Hand-laying a Turnout
- Form the first stock rail by trimming away only enough of the base to support the point rail.
- Solder one feeder wire.
- Lay it against existing rail.
- Form the frog rails, full length.
- Solder a wire near *each* end of one of the frog rails.
- Spike the rail down.
- Solder a wire to the other rail away from the frog point.
- Spike the second frog rail.
- Flood solder between the frog rails where they meet.
- Use the Dremel tool with a cutoff disc to cut a gap in the rails between the frog point and the feeder wires on the other end.
- Cut small 0.030/0.020" thick styrene shims and superglue them in the gap.
- Trim the styrene shims once they are dry.
- Form the other stock rail by trimming away only enough of the base to support the point rail.
- Solder one feeder wire.
- Lay the stock rail so that it is correctly spaced from the frog and from the other end of the turnout.
- Install 7 rail braces against each of the two stock rails.
- Form one of the point rails. Note that the frog guard rail piece needs to not project past the point where the frog has been cut, so as to not cause a short.
- Solder two wires to the point rail, one near the frog and one about halfway down the rail.
- Spike the rail in place, leaving the points end to move freely (usually about 8 ties).
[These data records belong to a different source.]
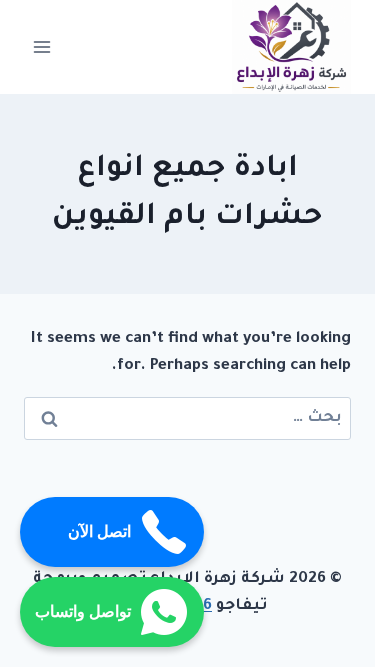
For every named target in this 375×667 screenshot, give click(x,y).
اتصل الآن (99, 531)
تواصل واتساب (83, 611)
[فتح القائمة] (42, 46)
- Form the other point rail.
- Solder two wires to the point rail, one near the frog and one about halfway down the rail.
- Spike the rail in place, leaving the points to flow freely.
- Solder the black-striped wires from the frog wings rails to the frog wire.
- Cut a gap in the the point rails just away from where the frog wires are.
- Cut and glue styrene filler pieces.
- After glue is dry, trim filler pieces.
- Cut the throwbar out of the wide PC board about 14 scale feet long.
- File a groove in the throwbar, about 4 feet away from the short edge of the turnout.
- Drill a hole in the sub-roadbed, if required.
- Fold a piece of aluminum foil over several times to provide something to prop up the throwbar, so that it butts up against the bottom of the point rails.
- Insert aluminum foil and then the throwbar under the rail.
- Position the throwbar.
- Make a slight cut on the PC copper cladding between the first point rail to be soldered and the stock rail. This cuts down on solder running under the point rail.
- Use the 30 watt soldering iron and solder one rail to the throwbar, avoiding solder from escaping out behind the rail.
- Make a slight cut on the PC copper cladding between the other point rail to be soldered and the stock rail.
- Place something a scale 2-3 inches (a small piece of rail is good) between the stock rail and the other point rail.
- Solder that point rail to the throwbar.
- File away any solder that interferes with the points closing to the stock rails and the wheels running against the solder.
- Drill a hole in the long side of the throwbar for the actuator rod.
- Cut the guard rails.
- Spike the guard rails.
- Install the guard rail clamps.
- Determine where and how to install the Tortoise.
- Attach the Tortoise to its base.
- Install the Tortoise in the layout.
- Prepare the actuator rod.
- Attach the actuator rod.
- Install the DS44, if applicable.
- Solder the wires from the DS44 to the Tortoise's two outer slots.
- Solder wires from the DCC bus wires to the Tortoise.
- Program the IDs of the DS44.
- Solder the wire from the turnout's frog to the Tortoise.
- Test the turnout.
- Paint the tie plates, rail braces, spikes, throw bar, new lengths of rail, and the styrene gap shims.